Joint Optimization of Handoff and Video Rate in LEO Satellite Networks
Kyoungjun Park, Zhiyuan He, Cheng Luo, Yi Xu, Lili Qiu, Changhan Ge, Muhammad Muaz, Yuqing Yang
TL;DR
This work tackles video streaming in LEO satellite networks, where frequent handoffs and multi-user throughput contention degrade QoE. It introduces a joint optimization framework that simultaneously selects satellites and adapts video bitrate using model predictive control (MPC) and reinforcement learning (RL), including centralized training with distributed inference for multi-user settings. Through trace-driven simulations and testbed experiments on simulated Starlink trajectories, NOAA-derived traces, and real Starlink throughput, the authors show that joint satellite selection and bitrate adaptation improves QoE by up to 68% compared to separate strategies, with RL-based methods delivering robust performance under obstructions and multi-user contention. The results demonstrate the practical viability of video-aware mobility management in LEO networks and offer scalable policies for real deployments.
Abstract
Low Earth Orbit (LEO) satellite communication presents a promising solution for delivering Internet access to users in remote regions.
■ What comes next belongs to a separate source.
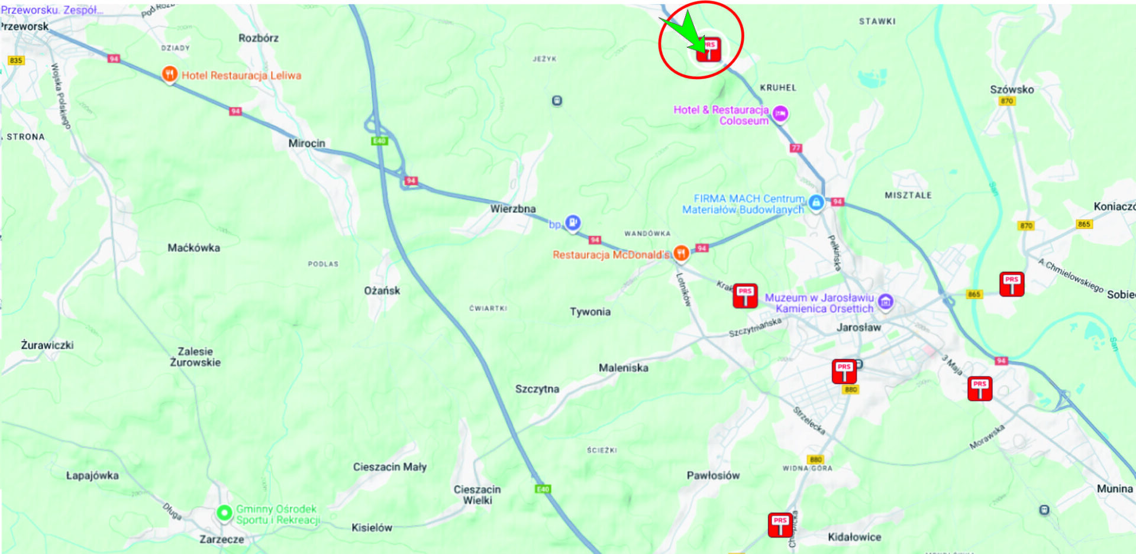Select the Jarosław city label
This screenshot has width=1136, height=554.
(x=859, y=327)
Given that video content is expected to dominate network traffic in LEO satellite systems, this study presents a new video-aware mobility management framework specifically designed for such networks. By combining simulation models with real-world datasets, we highlight the critical role of handoff strategies and throughput prediction algorithms in both single-user and multi-user video streaming scenarios. Building on these insights, we introduce a suite of innovative algorithms that jointly determine satellite selection and video bitrate to enhance users' quality of experience (QoE). Initially, we design model predictive control (MPC) and reinforcement learning (RL) based methods for individual users, then extend the approach to manage multiple users sharing a satellite. Notably, we incorporate centralized training with distributed inference in our RL design to develop distributed policies informed by a global view. The effectiveness of our approach is validated through trace-driven simulations and testbed experiments.